Games experience: Mainly Fallout 1/2/3/New Vegas. Your explanation of why they’re creepy is on the mark. I played Fallout 3 a little while after visiting Washington, so walking the Capital Wasteland, especially The Mall and the Museum of Technology (read Smithsonian Air and Space) had a quite surreal quality.

Another wonderful point is the combination of 50s Raygun Gothic (or Atompunk if you want) Design and the use of… well, actual ray guns.

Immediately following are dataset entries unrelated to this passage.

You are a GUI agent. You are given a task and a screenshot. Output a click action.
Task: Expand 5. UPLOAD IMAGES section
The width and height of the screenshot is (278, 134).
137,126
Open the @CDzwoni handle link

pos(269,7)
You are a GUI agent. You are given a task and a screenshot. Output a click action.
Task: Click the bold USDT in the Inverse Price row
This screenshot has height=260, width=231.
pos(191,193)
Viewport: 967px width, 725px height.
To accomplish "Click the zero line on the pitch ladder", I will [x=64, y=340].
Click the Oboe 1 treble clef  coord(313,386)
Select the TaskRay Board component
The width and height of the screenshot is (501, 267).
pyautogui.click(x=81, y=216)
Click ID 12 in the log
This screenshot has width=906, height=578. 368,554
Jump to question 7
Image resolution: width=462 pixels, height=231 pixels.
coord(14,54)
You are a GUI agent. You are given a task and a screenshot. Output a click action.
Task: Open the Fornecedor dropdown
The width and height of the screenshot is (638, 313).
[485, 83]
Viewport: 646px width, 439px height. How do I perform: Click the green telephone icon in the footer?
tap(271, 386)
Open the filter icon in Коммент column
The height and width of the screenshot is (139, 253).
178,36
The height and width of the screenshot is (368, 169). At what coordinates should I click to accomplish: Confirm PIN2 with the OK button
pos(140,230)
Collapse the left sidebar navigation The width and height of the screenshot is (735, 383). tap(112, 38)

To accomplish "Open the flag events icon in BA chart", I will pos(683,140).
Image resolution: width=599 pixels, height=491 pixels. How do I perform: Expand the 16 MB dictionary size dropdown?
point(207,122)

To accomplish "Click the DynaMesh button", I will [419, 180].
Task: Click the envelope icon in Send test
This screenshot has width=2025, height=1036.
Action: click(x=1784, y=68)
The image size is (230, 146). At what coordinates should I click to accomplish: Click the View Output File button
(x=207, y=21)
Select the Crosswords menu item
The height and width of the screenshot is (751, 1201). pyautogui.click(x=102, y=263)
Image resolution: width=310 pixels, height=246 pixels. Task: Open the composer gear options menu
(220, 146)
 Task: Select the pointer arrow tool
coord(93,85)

And yes, it worked really well.

For further games, I guess @MidnightNova can comment on Metro and S.T.A.L.K.E.R.

Books:
Oh dear, does it have to be post-nuclear apocalypse?

Stephen King’s The Stand (recently brought to memory by @Jefe s bout of Captain Trips) has everything one could want from a post-apocalyptic setting.

Recently read The Girl With All The Gifts which is post zombie alpacalypse, but has that glimmer of hope for the protagonists…

K.S. Merbeth’s Bite has a classical wasteland setting that worked quite well, but is a little campier than the other examples.

Cormac McCarthy’s The Road is another famous one, but one has to like McCarthy’s writing style…

And for full-on camp:

It is entertaining, actually :wink:

More later…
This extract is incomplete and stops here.